Reproduce the following material verbatim, line for line, without altering anything.
╭─ RECORDS FOR PROCESSING
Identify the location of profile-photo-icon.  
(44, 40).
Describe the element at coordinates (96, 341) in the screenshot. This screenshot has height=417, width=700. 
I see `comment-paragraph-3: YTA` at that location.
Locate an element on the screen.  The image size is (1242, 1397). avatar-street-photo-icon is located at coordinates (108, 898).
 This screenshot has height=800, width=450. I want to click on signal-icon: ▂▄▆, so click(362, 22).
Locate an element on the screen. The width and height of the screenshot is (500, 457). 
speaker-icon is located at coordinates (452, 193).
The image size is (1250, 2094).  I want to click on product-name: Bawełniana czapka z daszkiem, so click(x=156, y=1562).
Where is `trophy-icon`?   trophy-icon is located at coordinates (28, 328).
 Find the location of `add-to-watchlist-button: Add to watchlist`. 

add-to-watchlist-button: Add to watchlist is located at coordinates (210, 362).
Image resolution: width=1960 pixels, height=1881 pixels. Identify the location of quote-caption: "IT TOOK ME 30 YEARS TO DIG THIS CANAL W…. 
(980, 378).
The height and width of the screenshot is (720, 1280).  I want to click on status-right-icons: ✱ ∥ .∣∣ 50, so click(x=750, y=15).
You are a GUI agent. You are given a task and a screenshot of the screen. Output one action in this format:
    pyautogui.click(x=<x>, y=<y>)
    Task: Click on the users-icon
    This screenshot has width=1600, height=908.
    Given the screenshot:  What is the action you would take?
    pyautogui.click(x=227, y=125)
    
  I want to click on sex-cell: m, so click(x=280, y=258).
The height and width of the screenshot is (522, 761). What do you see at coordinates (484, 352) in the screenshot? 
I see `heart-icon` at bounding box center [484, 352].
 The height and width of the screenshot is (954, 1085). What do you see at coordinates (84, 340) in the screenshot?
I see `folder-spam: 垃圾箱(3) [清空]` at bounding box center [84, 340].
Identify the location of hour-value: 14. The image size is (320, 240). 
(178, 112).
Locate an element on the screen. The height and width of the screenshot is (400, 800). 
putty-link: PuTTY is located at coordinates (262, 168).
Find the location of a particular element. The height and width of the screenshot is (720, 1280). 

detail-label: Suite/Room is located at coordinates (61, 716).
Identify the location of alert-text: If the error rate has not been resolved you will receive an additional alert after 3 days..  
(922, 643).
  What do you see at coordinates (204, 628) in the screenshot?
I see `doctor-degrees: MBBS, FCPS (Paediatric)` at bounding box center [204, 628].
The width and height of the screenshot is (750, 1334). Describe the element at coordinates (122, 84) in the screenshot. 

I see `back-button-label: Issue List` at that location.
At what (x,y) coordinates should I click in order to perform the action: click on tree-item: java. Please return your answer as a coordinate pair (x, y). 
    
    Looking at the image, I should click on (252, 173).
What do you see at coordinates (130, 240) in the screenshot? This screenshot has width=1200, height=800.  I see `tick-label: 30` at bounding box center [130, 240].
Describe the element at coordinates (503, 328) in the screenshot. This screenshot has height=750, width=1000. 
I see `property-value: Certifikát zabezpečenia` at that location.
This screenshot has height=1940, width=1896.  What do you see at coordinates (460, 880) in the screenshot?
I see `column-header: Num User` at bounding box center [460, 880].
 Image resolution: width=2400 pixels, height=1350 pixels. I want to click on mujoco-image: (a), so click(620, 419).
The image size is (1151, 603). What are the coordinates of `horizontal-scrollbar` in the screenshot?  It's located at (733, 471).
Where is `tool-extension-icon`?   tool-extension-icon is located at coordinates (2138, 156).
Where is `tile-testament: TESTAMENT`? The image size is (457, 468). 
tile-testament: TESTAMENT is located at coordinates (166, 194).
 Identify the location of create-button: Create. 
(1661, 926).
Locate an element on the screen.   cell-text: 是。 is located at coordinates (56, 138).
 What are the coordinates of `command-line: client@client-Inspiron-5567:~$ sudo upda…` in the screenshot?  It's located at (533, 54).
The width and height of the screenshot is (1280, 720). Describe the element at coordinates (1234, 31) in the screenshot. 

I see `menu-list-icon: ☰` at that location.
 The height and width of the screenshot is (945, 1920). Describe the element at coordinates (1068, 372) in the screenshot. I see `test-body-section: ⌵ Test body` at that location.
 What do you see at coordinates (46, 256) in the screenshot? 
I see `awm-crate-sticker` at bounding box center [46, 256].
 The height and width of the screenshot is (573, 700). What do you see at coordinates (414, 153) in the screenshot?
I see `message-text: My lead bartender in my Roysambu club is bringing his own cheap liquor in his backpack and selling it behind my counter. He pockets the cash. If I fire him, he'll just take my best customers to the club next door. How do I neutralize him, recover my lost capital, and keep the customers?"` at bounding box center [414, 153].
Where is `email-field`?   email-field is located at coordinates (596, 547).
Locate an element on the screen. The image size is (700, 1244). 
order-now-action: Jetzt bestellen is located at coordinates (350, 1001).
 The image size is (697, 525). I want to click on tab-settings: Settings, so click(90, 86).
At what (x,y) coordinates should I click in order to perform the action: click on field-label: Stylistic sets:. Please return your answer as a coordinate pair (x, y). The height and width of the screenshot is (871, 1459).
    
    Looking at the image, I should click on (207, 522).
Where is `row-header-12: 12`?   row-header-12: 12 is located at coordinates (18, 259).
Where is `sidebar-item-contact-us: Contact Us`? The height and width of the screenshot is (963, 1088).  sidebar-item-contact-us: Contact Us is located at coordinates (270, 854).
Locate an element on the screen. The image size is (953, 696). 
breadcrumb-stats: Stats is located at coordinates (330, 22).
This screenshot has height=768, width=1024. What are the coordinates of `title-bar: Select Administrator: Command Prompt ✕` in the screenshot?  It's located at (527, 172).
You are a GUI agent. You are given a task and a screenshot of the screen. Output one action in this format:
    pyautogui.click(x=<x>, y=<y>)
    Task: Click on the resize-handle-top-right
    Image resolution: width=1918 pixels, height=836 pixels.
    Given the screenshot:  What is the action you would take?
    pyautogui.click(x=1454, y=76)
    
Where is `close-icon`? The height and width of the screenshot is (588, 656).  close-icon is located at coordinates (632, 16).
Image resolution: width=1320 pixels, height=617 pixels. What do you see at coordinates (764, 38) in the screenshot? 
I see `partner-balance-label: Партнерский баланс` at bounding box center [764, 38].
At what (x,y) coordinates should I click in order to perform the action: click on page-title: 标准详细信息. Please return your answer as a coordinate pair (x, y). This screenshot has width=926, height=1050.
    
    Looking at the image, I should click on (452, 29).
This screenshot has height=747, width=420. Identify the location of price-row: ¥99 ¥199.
╰─
REPLY TO THE TASK:
Identify the location of profile-photo-icon.  
(44, 40).
Describe the element at coordinates (96, 341) in the screenshot. This screenshot has height=417, width=700. 
I see `comment-paragraph-3: YTA` at that location.
Locate an element on the screen.  The image size is (1242, 1397). avatar-street-photo-icon is located at coordinates (108, 898).
 This screenshot has height=800, width=450. I want to click on signal-icon: ▂▄▆, so click(362, 22).
Locate an element on the screen. The width and height of the screenshot is (500, 457). 
speaker-icon is located at coordinates (452, 193).
The image size is (1250, 2094).  I want to click on product-name: Bawełniana czapka z daszkiem, so click(x=156, y=1562).
Where is `trophy-icon`?   trophy-icon is located at coordinates (28, 328).
 Find the location of `add-to-watchlist-button: Add to watchlist`. 

add-to-watchlist-button: Add to watchlist is located at coordinates (210, 362).
Image resolution: width=1960 pixels, height=1881 pixels. Identify the location of quote-caption: "IT TOOK ME 30 YEARS TO DIG THIS CANAL W…. 
(980, 378).
The height and width of the screenshot is (720, 1280).  I want to click on status-right-icons: ✱ ∥ .∣∣ 50, so click(x=750, y=15).
You are a GUI agent. You are given a task and a screenshot of the screen. Output one action in this format:
    pyautogui.click(x=<x>, y=<y>)
    Task: Click on the users-icon
    This screenshot has width=1600, height=908.
    Given the screenshot:  What is the action you would take?
    pyautogui.click(x=227, y=125)
    
  I want to click on sex-cell: m, so click(x=280, y=258).
The height and width of the screenshot is (522, 761). What do you see at coordinates (484, 352) in the screenshot? 
I see `heart-icon` at bounding box center [484, 352].
 The height and width of the screenshot is (954, 1085). What do you see at coordinates (84, 340) in the screenshot?
I see `folder-spam: 垃圾箱(3) [清空]` at bounding box center [84, 340].
Identify the location of hour-value: 14. The image size is (320, 240). 
(178, 112).
Locate an element on the screen. The height and width of the screenshot is (400, 800). 
putty-link: PuTTY is located at coordinates (262, 168).
Find the location of a particular element. The height and width of the screenshot is (720, 1280). 

detail-label: Suite/Room is located at coordinates (61, 716).
Identify the location of alert-text: If the error rate has not been resolved you will receive an additional alert after 3 days..  
(922, 643).
  What do you see at coordinates (204, 628) in the screenshot?
I see `doctor-degrees: MBBS, FCPS (Paediatric)` at bounding box center [204, 628].
The width and height of the screenshot is (750, 1334). Describe the element at coordinates (122, 84) in the screenshot. 

I see `back-button-label: Issue List` at that location.
At what (x,y) coordinates should I click in order to perform the action: click on tree-item: java. Please return your answer as a coordinate pair (x, y). 
    
    Looking at the image, I should click on (252, 173).
What do you see at coordinates (130, 240) in the screenshot? This screenshot has width=1200, height=800.  I see `tick-label: 30` at bounding box center [130, 240].
Describe the element at coordinates (503, 328) in the screenshot. This screenshot has height=750, width=1000. 
I see `property-value: Certifikát zabezpečenia` at that location.
This screenshot has height=1940, width=1896.  What do you see at coordinates (460, 880) in the screenshot?
I see `column-header: Num User` at bounding box center [460, 880].
 Image resolution: width=2400 pixels, height=1350 pixels. I want to click on mujoco-image: (a), so click(620, 419).
The image size is (1151, 603). What are the coordinates of `horizontal-scrollbar` in the screenshot?  It's located at (733, 471).
Where is `tool-extension-icon`?   tool-extension-icon is located at coordinates (2138, 156).
Where is `tile-testament: TESTAMENT`? The image size is (457, 468). 
tile-testament: TESTAMENT is located at coordinates (166, 194).
 Identify the location of create-button: Create. 
(1661, 926).
Locate an element on the screen.   cell-text: 是。 is located at coordinates (56, 138).
 What are the coordinates of `command-line: client@client-Inspiron-5567:~$ sudo upda…` in the screenshot?  It's located at (533, 54).
The width and height of the screenshot is (1280, 720). Describe the element at coordinates (1234, 31) in the screenshot. 

I see `menu-list-icon: ☰` at that location.
 The height and width of the screenshot is (945, 1920). Describe the element at coordinates (1068, 372) in the screenshot. I see `test-body-section: ⌵ Test body` at that location.
 What do you see at coordinates (46, 256) in the screenshot? 
I see `awm-crate-sticker` at bounding box center [46, 256].
 The height and width of the screenshot is (573, 700). What do you see at coordinates (414, 153) in the screenshot?
I see `message-text: My lead bartender in my Roysambu club is bringing his own cheap liquor in his backpack and selling it behind my counter. He pockets the cash. If I fire him, he'll just take my best customers to the club next door. How do I neutralize him, recover my lost capital, and keep the customers?"` at bounding box center [414, 153].
Where is `email-field`?   email-field is located at coordinates (596, 547).
Locate an element on the screen. The image size is (700, 1244). 
order-now-action: Jetzt bestellen is located at coordinates (350, 1001).
 The image size is (697, 525). I want to click on tab-settings: Settings, so click(90, 86).
At what (x,y) coordinates should I click in order to perform the action: click on field-label: Stylistic sets:. Please return your answer as a coordinate pair (x, y). The height and width of the screenshot is (871, 1459).
    
    Looking at the image, I should click on (207, 522).
Where is `row-header-12: 12`?   row-header-12: 12 is located at coordinates (18, 259).
Where is `sidebar-item-contact-us: Contact Us`? The height and width of the screenshot is (963, 1088).  sidebar-item-contact-us: Contact Us is located at coordinates (270, 854).
Locate an element on the screen. The image size is (953, 696). 
breadcrumb-stats: Stats is located at coordinates (330, 22).
This screenshot has height=768, width=1024. What are the coordinates of `title-bar: Select Administrator: Command Prompt ✕` in the screenshot?  It's located at (527, 172).
You are a GUI agent. You are given a task and a screenshot of the screen. Output one action in this format:
    pyautogui.click(x=<x>, y=<y>)
    Task: Click on the resize-handle-top-right
    Image resolution: width=1918 pixels, height=836 pixels.
    Given the screenshot:  What is the action you would take?
    pyautogui.click(x=1454, y=76)
    
Where is `close-icon`? The height and width of the screenshot is (588, 656).  close-icon is located at coordinates (632, 16).
Image resolution: width=1320 pixels, height=617 pixels. What do you see at coordinates (764, 38) in the screenshot? 
I see `partner-balance-label: Партнерский баланс` at bounding box center [764, 38].
At what (x,y) coordinates should I click in order to perform the action: click on page-title: 标准详细信息. Please return your answer as a coordinate pair (x, y). This screenshot has width=926, height=1050.
    
    Looking at the image, I should click on (452, 29).
This screenshot has height=747, width=420. Identify the location of price-row: ¥99 ¥199.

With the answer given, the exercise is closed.